— start of Recorded data —

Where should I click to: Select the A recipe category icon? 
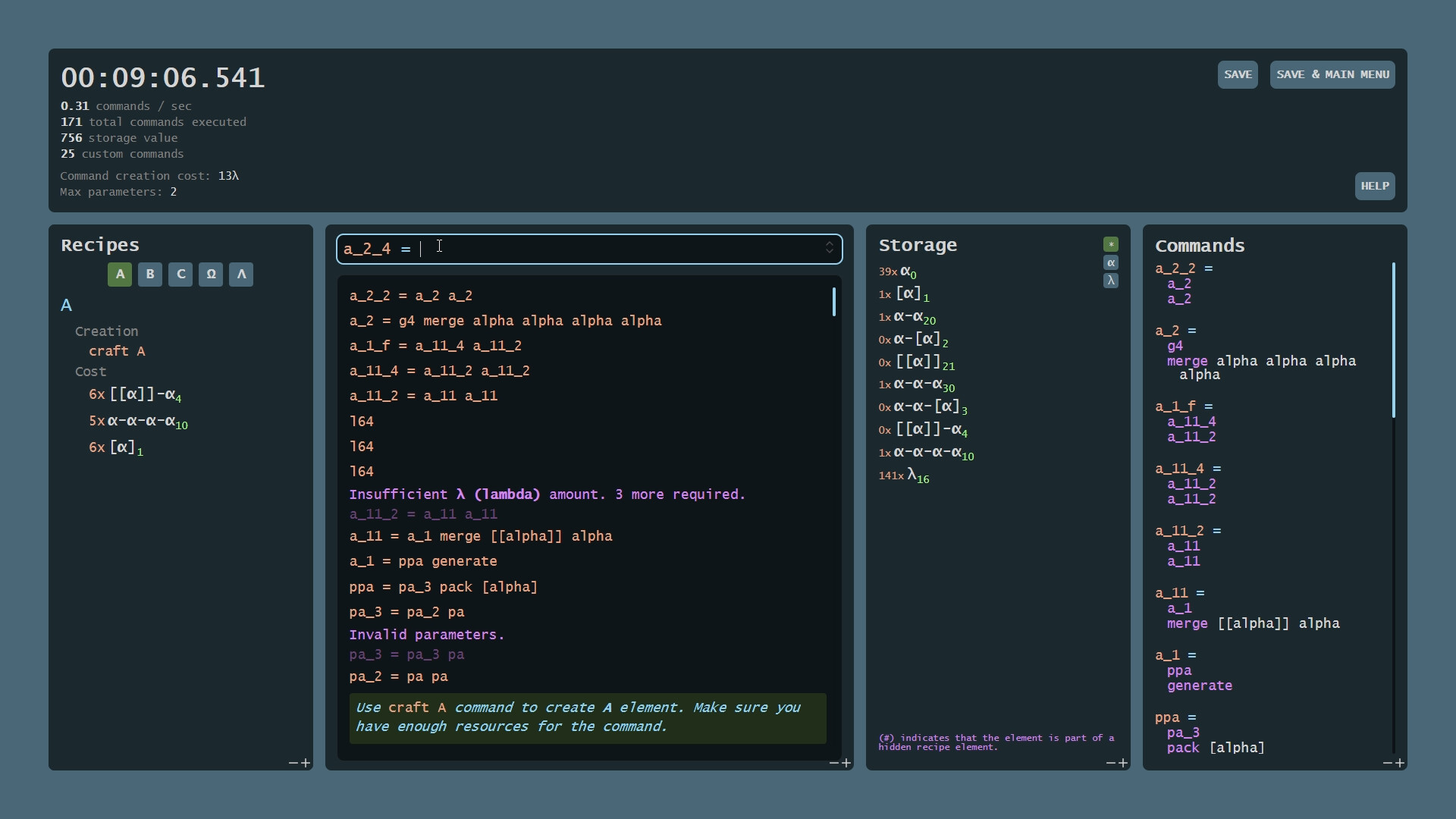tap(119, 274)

— end of Recorded data —
— start of Recorded data —

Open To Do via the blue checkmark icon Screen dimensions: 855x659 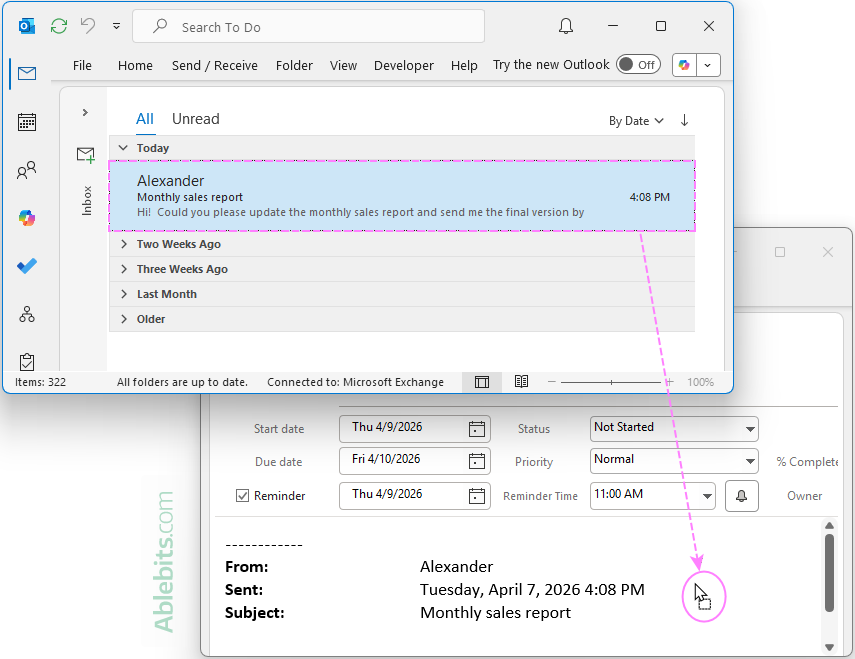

— end of Recorded data —
— start of Recorded data —

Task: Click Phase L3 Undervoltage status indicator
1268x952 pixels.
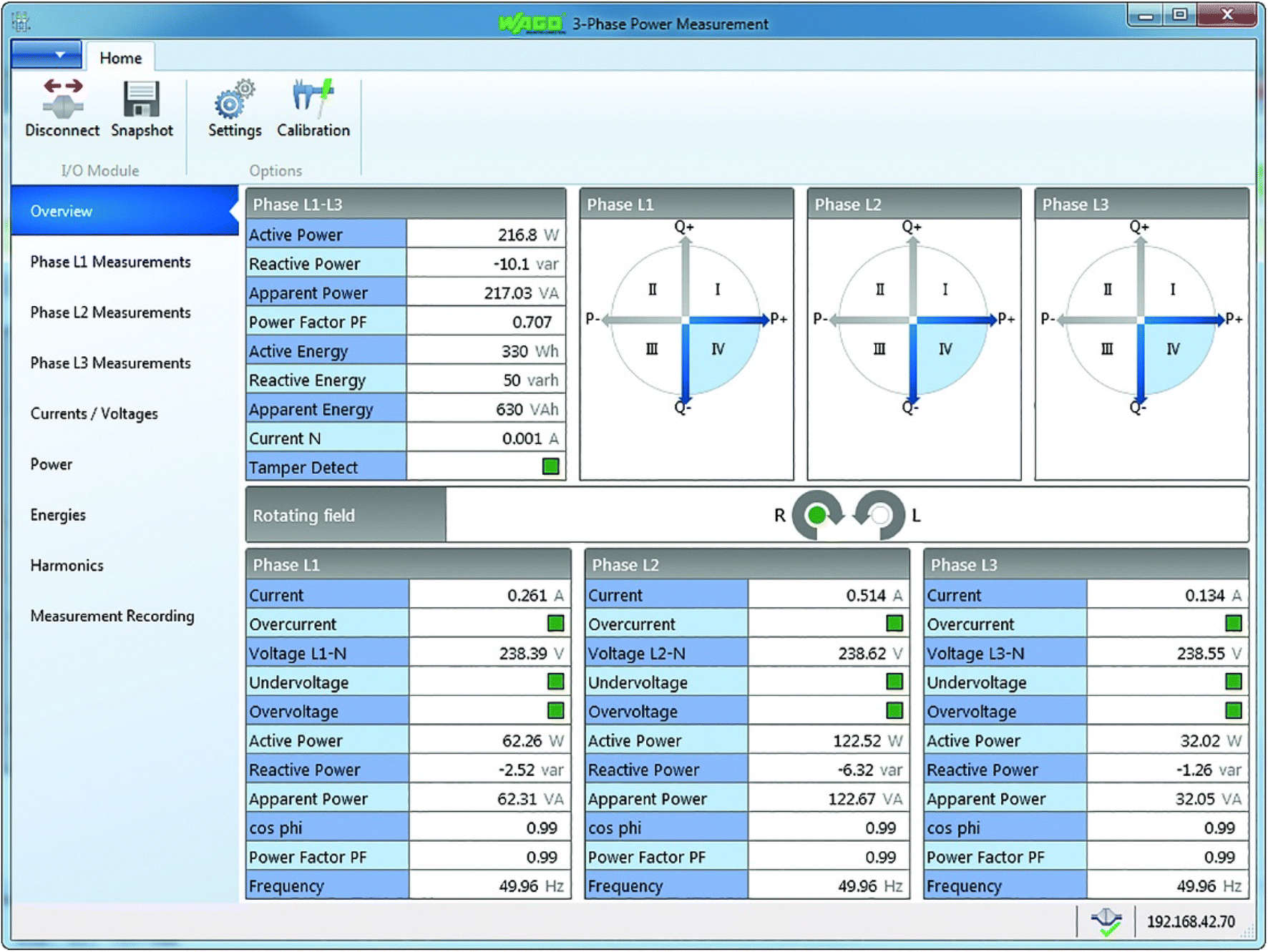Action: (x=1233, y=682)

— end of Recorded data —

[The request] Replace "category icon" with "category button" in the data, covering everything from the line with "Where should I" down to the line with "tap(119, 274)", and change nothing else. Return only those lines, without the pictures.

[Solution to this exercise]
Where should I click to: Select the A recipe category button? 
tap(119, 274)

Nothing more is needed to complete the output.